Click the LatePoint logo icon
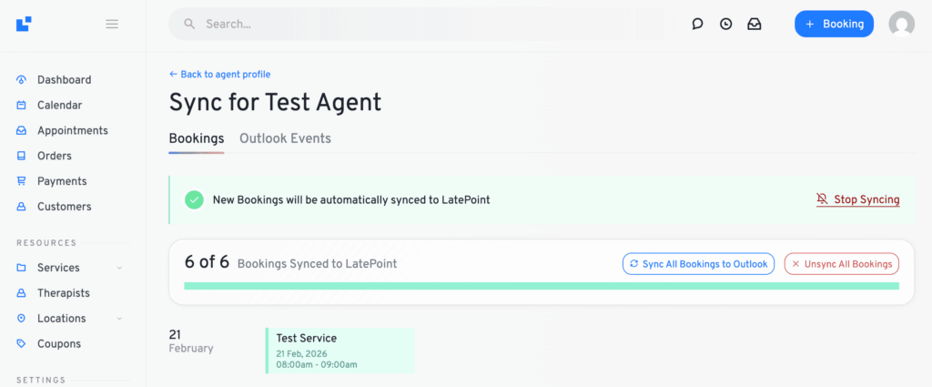 (24, 24)

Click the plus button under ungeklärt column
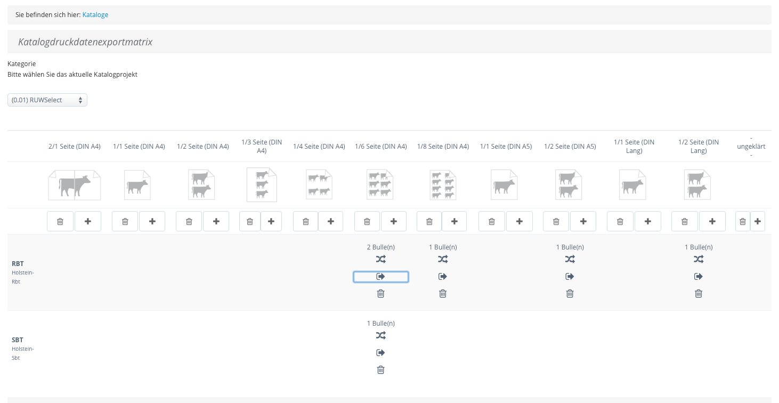pyautogui.click(x=757, y=221)

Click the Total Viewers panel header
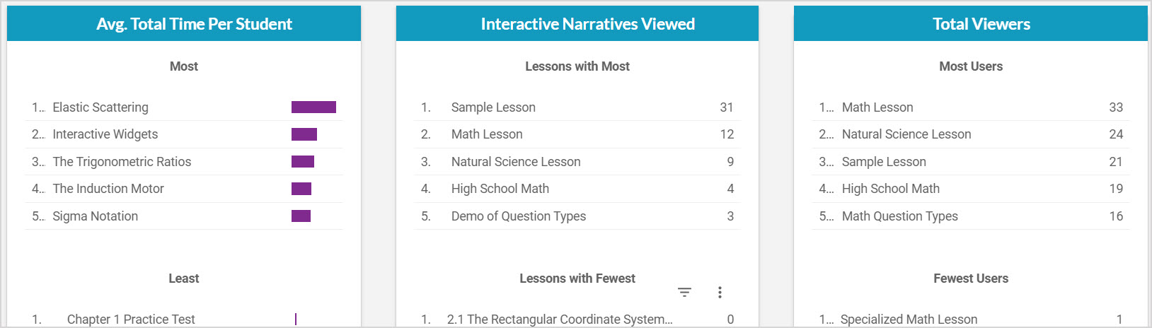click(x=981, y=24)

========================

EXERCISE INSTRUCTIONS: Repeat every record above exactly, except the pictures.

SOLUTION FOR THIS EXERCISE:
Click the LatePoint logo icon
 (24, 24)

Click the plus button under ungeklärt column
pyautogui.click(x=757, y=221)

Click the Total Viewers panel header
click(x=981, y=24)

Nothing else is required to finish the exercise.